**Description of the task**
Only these lines of the data below are wanted: the one with "Image resolution: width=589, height=2576.", the one with "Legal Disclosures (201, 2543)", and any lines between them, each repeated exactly.

--- Raw data ---

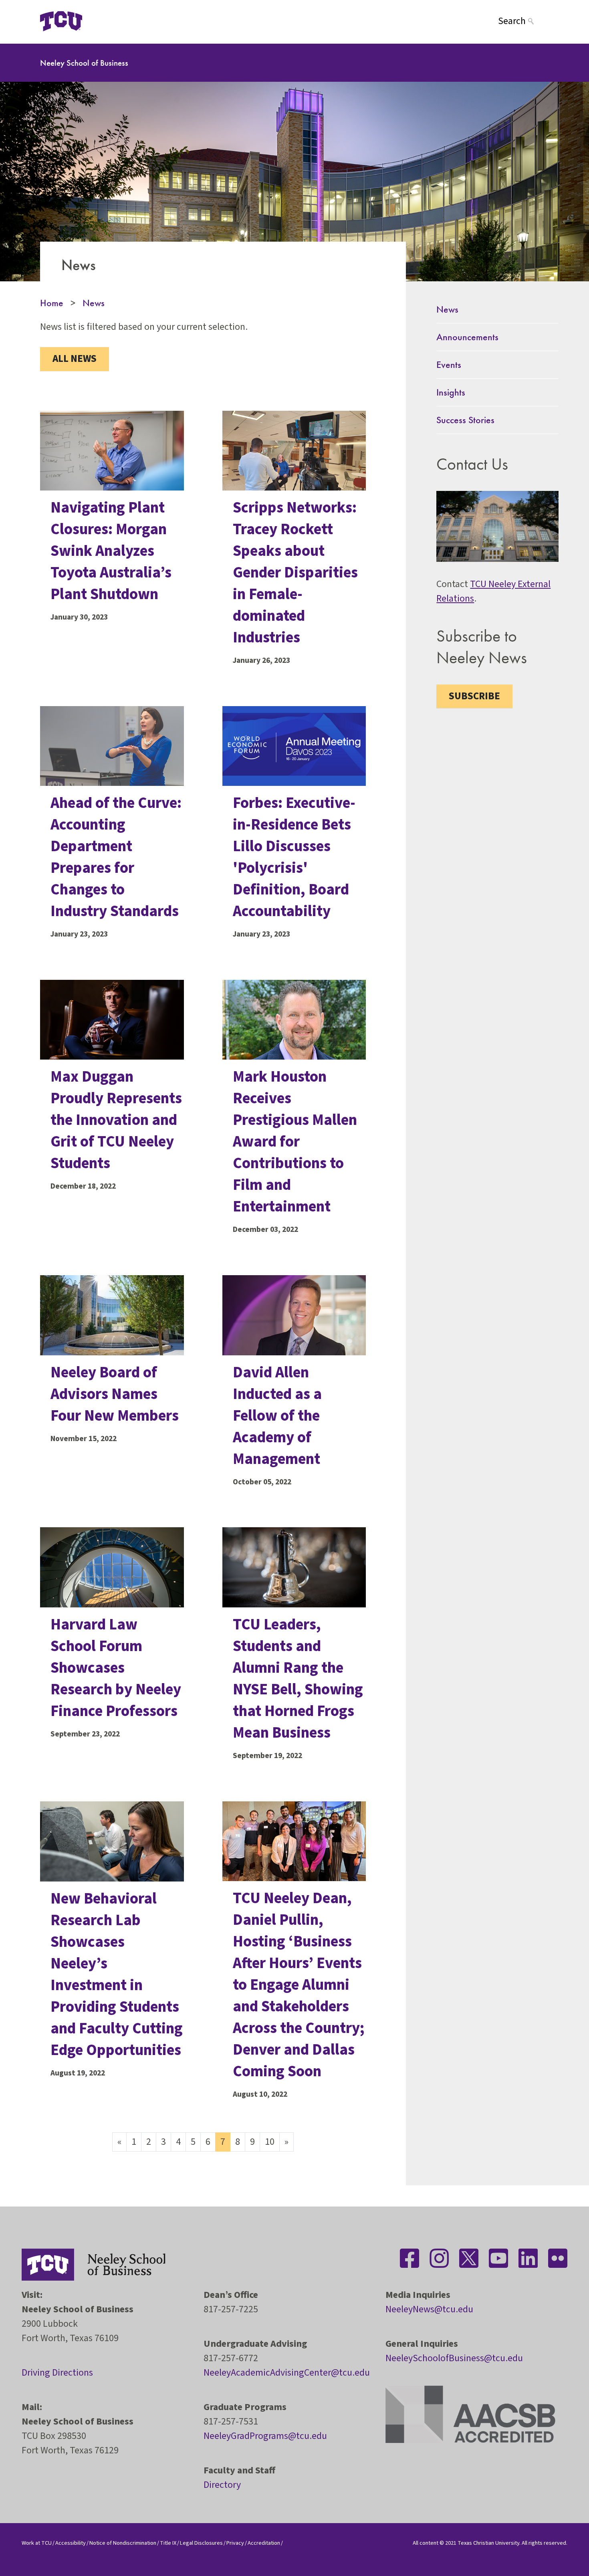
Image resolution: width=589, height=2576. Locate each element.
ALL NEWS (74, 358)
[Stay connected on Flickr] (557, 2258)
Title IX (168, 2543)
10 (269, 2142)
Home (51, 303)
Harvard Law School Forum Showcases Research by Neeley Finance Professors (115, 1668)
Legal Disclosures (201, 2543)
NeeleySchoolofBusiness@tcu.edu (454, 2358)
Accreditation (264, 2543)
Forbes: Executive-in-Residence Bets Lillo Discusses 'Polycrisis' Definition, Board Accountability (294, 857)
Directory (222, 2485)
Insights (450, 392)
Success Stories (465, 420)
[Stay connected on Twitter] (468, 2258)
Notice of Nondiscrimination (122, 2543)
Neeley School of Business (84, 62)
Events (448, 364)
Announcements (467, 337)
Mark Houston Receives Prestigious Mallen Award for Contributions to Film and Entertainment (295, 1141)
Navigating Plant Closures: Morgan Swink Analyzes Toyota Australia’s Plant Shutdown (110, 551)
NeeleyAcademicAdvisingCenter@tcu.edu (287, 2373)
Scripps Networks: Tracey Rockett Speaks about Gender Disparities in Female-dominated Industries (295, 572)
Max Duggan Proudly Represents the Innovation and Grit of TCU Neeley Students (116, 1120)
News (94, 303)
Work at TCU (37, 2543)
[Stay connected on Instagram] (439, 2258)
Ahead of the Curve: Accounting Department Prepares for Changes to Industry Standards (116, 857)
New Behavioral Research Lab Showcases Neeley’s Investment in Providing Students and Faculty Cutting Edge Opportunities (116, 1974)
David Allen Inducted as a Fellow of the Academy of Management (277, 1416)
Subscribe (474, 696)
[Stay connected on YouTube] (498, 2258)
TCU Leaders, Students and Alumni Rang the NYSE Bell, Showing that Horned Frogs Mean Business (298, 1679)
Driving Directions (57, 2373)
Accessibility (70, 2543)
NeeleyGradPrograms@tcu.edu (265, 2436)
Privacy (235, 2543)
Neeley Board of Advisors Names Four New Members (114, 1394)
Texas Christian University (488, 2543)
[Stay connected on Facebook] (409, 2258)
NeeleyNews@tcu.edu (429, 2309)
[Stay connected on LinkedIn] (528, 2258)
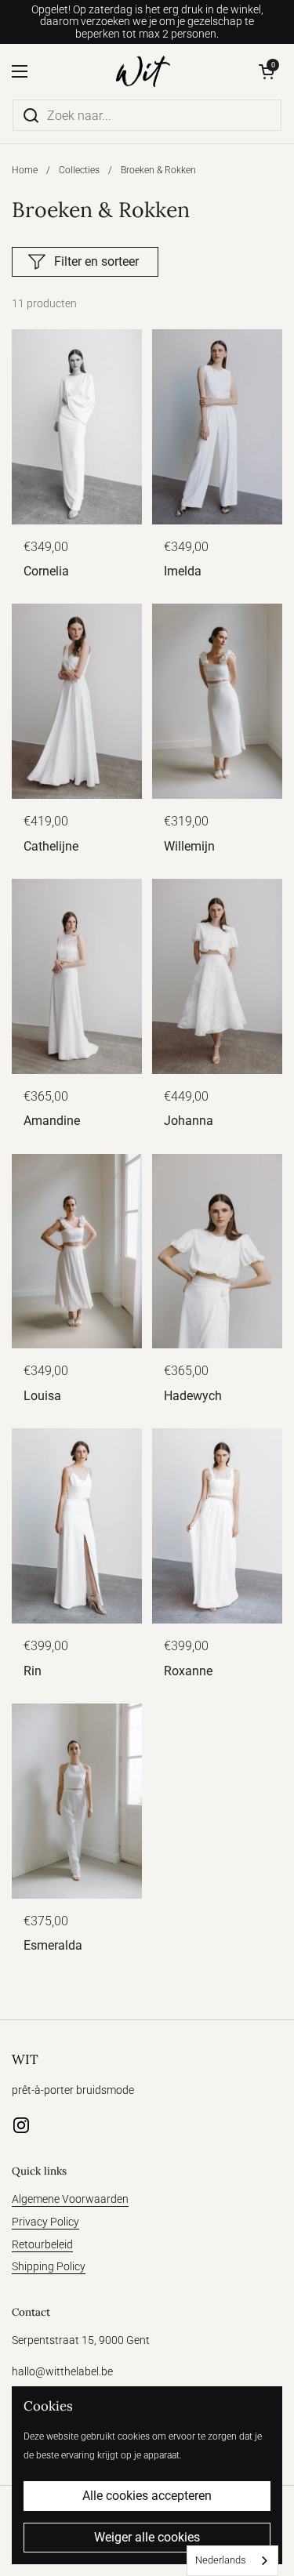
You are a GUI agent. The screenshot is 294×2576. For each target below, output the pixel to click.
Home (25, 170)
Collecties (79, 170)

---
--- Raw data ---

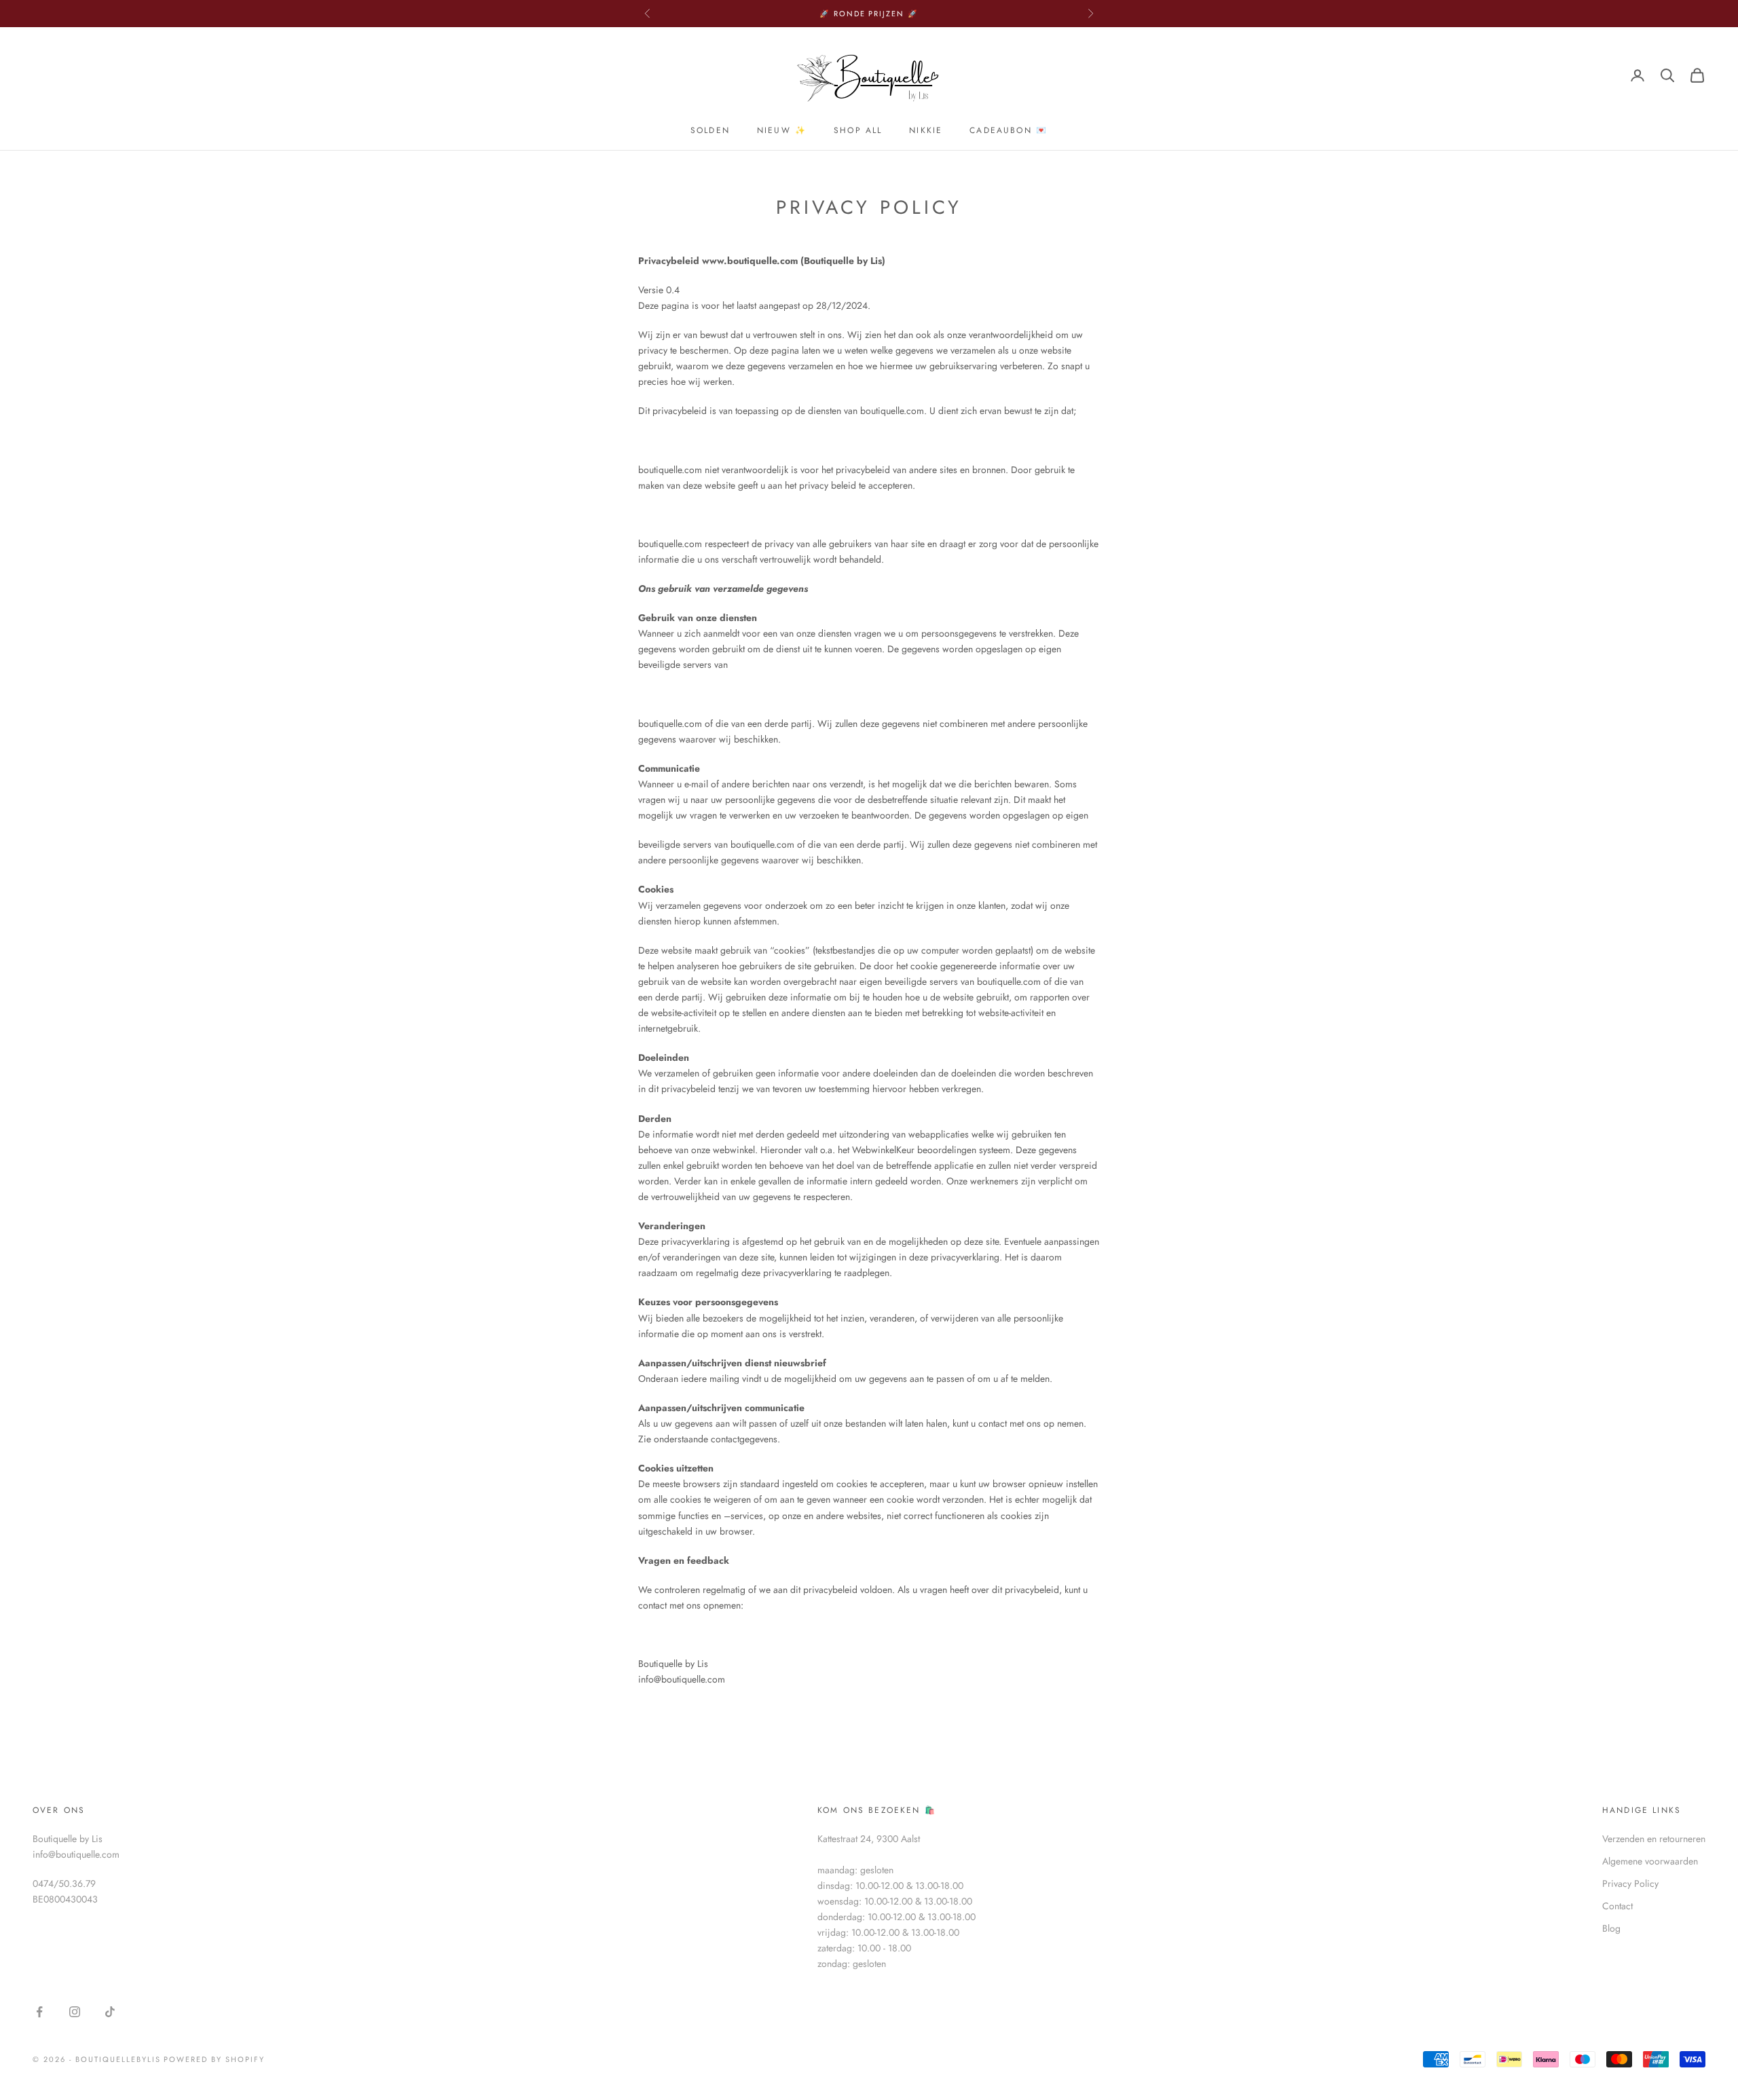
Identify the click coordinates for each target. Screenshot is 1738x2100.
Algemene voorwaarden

---

**Exercise answer**
Image resolution: width=589, height=2576. Locate each element.
ALL NEWS (74, 358)
[Stay connected on Flickr] (557, 2258)
Title IX (168, 2543)
10 (269, 2142)
Home (51, 303)
Harvard Law School Forum Showcases Research by Neeley Finance Professors (115, 1668)
Legal Disclosures (201, 2543)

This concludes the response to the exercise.